### EXERCISE GOAL
Would you please return only the lines from the one with "The height and" through the last line of the records below, leaving the pictures out?

### INPUT
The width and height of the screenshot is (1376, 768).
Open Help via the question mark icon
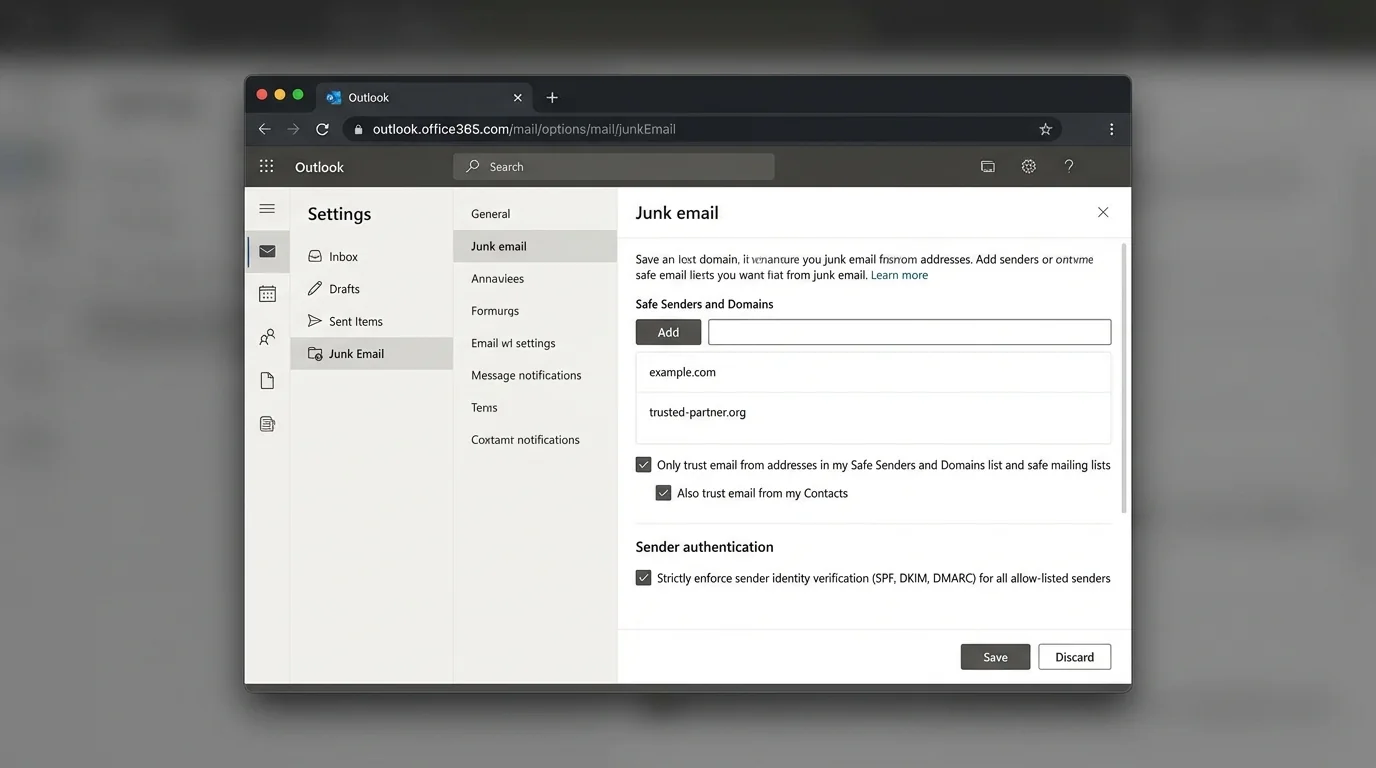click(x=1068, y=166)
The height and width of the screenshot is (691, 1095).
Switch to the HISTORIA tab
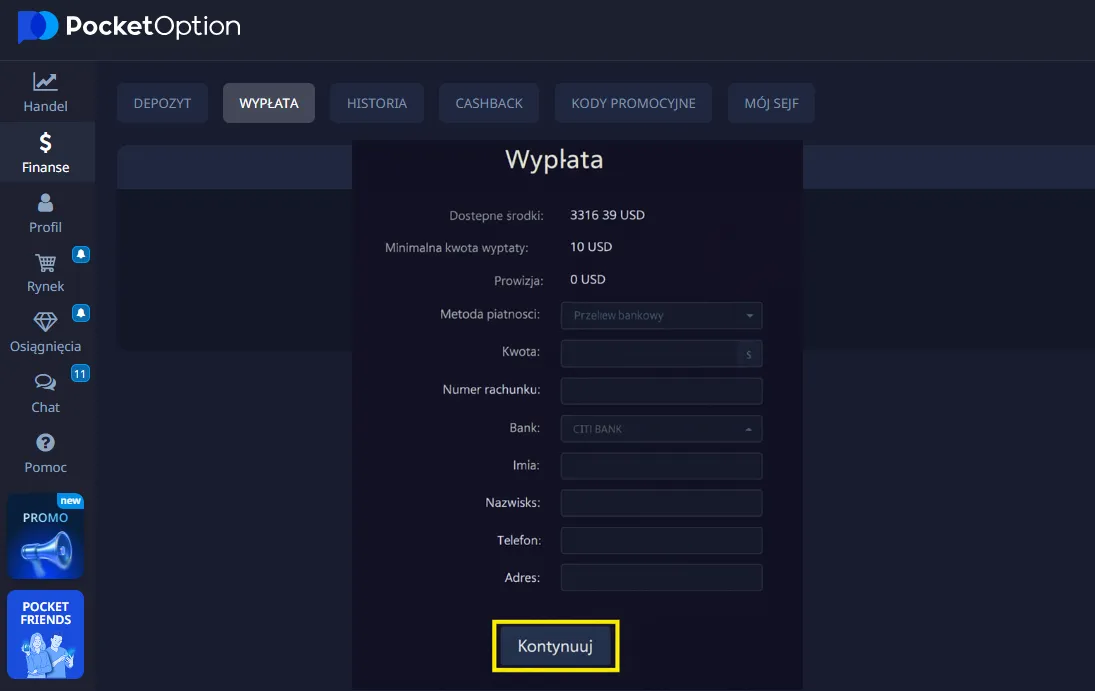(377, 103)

### TASK ANSWER
The height and width of the screenshot is (691, 1095).
Switch to the HISTORIA tab
(377, 103)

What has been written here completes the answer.